TASK INSTRUCTIONS>
What is needed is an exact copy of the lines from the one containing "You are a computer-use agent. The width" through the last line of the entries below, both included.

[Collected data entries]
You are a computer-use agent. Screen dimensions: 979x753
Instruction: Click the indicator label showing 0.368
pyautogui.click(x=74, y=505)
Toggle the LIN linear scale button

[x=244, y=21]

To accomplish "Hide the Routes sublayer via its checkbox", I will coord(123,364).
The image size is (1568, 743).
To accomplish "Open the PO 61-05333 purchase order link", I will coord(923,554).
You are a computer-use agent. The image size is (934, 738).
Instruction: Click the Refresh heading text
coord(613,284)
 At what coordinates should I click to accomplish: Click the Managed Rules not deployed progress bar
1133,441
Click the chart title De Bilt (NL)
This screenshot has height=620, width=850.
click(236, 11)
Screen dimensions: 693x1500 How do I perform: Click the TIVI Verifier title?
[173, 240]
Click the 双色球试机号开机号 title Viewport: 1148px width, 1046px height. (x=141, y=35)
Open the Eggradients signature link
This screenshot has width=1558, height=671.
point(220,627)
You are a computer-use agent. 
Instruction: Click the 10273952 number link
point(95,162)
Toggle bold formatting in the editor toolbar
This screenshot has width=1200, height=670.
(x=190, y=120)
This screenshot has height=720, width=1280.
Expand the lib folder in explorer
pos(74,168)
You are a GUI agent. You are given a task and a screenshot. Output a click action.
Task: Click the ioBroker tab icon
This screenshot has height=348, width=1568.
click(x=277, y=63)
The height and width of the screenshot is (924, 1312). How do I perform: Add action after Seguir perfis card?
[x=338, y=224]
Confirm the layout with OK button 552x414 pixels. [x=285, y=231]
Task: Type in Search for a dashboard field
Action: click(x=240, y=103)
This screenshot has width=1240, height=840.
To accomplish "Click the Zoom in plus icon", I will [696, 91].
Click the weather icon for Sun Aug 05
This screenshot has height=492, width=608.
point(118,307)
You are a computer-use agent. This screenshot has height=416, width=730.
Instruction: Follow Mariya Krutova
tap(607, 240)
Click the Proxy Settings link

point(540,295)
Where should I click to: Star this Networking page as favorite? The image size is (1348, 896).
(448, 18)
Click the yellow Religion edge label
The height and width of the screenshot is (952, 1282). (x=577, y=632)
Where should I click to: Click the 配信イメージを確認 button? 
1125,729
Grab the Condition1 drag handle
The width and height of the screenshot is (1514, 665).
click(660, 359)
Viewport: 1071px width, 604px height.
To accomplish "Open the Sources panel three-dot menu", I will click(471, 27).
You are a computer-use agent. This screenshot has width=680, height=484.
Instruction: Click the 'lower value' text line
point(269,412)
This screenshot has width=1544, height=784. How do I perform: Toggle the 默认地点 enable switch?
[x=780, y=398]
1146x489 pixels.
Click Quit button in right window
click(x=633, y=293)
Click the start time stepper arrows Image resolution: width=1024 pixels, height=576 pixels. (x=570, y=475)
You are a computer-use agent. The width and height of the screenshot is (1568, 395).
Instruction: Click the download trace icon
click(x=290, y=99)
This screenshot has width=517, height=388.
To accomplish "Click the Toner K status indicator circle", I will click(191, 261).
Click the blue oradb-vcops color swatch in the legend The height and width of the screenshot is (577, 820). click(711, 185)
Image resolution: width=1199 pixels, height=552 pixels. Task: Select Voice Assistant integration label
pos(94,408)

EXERCISE OUTPUT>
You are a computer-use agent. The width and height of the screenshot is (1568, 395).
Instruction: Click the download trace icon
click(x=290, y=99)
This screenshot has width=517, height=388.
To accomplish "Click the Toner K status indicator circle", I will click(191, 261).
Click the blue oradb-vcops color swatch in the legend The height and width of the screenshot is (577, 820). click(711, 185)
Image resolution: width=1199 pixels, height=552 pixels. Task: Select Voice Assistant integration label
pos(94,408)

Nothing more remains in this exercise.